Jeff Rasmussen, market research manager for IFAI, provides an overview of growth and innovations in the smart fabrics market and what kinds of opportunities might accompany those advancements. He will speak on this topic Oct. 13 at IFAI Advanced Textiles Expo.
Smart fabrics—including wearable products with electronics incorporated in them; materials and structures that sense and react to external environmental conditions and alter their state and functionality; and passive textiles that sense environmental conditions—are gaining an increasingly larger portion of the “textile product pie.”
Worldwide growth rates for smart fabrics rose from $834 million in 2010 to $1.6 billion in 2014 (projected), an annual growth rate of approximately 18 percent a year. The U.S. smart fabric market grew even more, rising from $270 million in 2010 to $700 million (projected) in 2014, an annual growth rate of 27 percent.

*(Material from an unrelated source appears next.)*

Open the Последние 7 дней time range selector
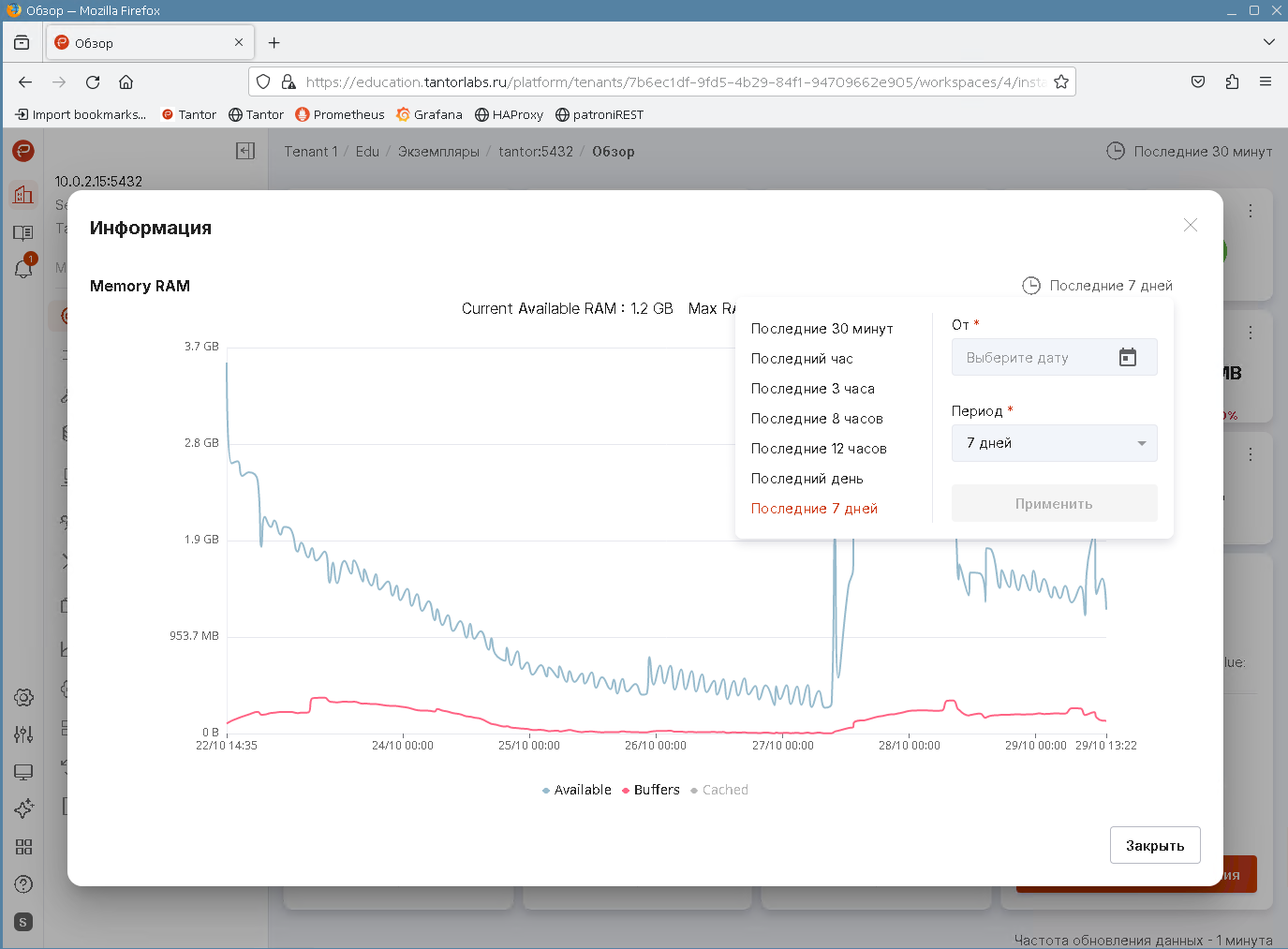Screen dimensions: 1288x949 (x=1097, y=286)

The 2013 worldwide smart fabric and interactive textiles (SFIT) sales were dominated by the transportation market, which made up 40 percent of smart fabric sales. (The main reason for this is that the data includes heated vehicle seats.) New developments on the horizon include a soft polymer-based fiber woven into fabric, developed by Polytechnic School researchers in Montreal, Quebec, Canada. The fabric has electrical properties that change depending on where it is touched. Finger movements—or swipes—can be logged and used to control air-conditioning or the volume on the radio. BMW has plans to install touchscreen fabric in the dashboard of high-end models for 2015-2016. General Motors and aircraft manufacturer Bombardier also plan to incorporate the fabrics.
Government and military uniforms made up 21 percent of 2013 smart fabric sales, followed closely by industrial and commercial products at 20 percent. The industrial and commercial market includes workwear electronics for police, firefighters and construction workers for both safety and communication—and is expected to be a major market in the future. Physiological monitoring for consumer/retail (14 percent) and medical/health (5 percent), make up the remaining market share.
Nanotechnology is a category within smart fabrics that has considerable potential for development of new materials for the textile industry. Research and development teams are already working to create military uniforms that change color to match the environment and lightweight bullet-resistant vests to monitor the wearer’s physiologic data, communicate automatically and react instantly to chemical and biological agents. Also in development are smart nanomaterials that respond to injuries and deliver drugs and antibiotics, and sensors that can indicate the presence of cancer and blood clots.
Advancements for smart textiles underground are being made as well. TenCate Geosynthetics developed the GeoDetect system, the first sensor-enabled intelligent geotextile on the market to provide soil reinforcement, structural health monitoring and an early warning system that tracks changes in geo-structures’ strain and temperature.
Opportunities accompanying the smart and interactive fabric market include enormous market growth potential and the opportunity for small- and medium-sized enterprises to collaborate. But there are weaknesses. The economics of production scale are difficult to attain, for one, and because of a lack of critical mass, production costs are high. Device performance is also insufficient at this point in development. However, the future of smart fabrics, with its myriad applications, is bright, as the military leads the way in developing products that can be adapted to commercial use.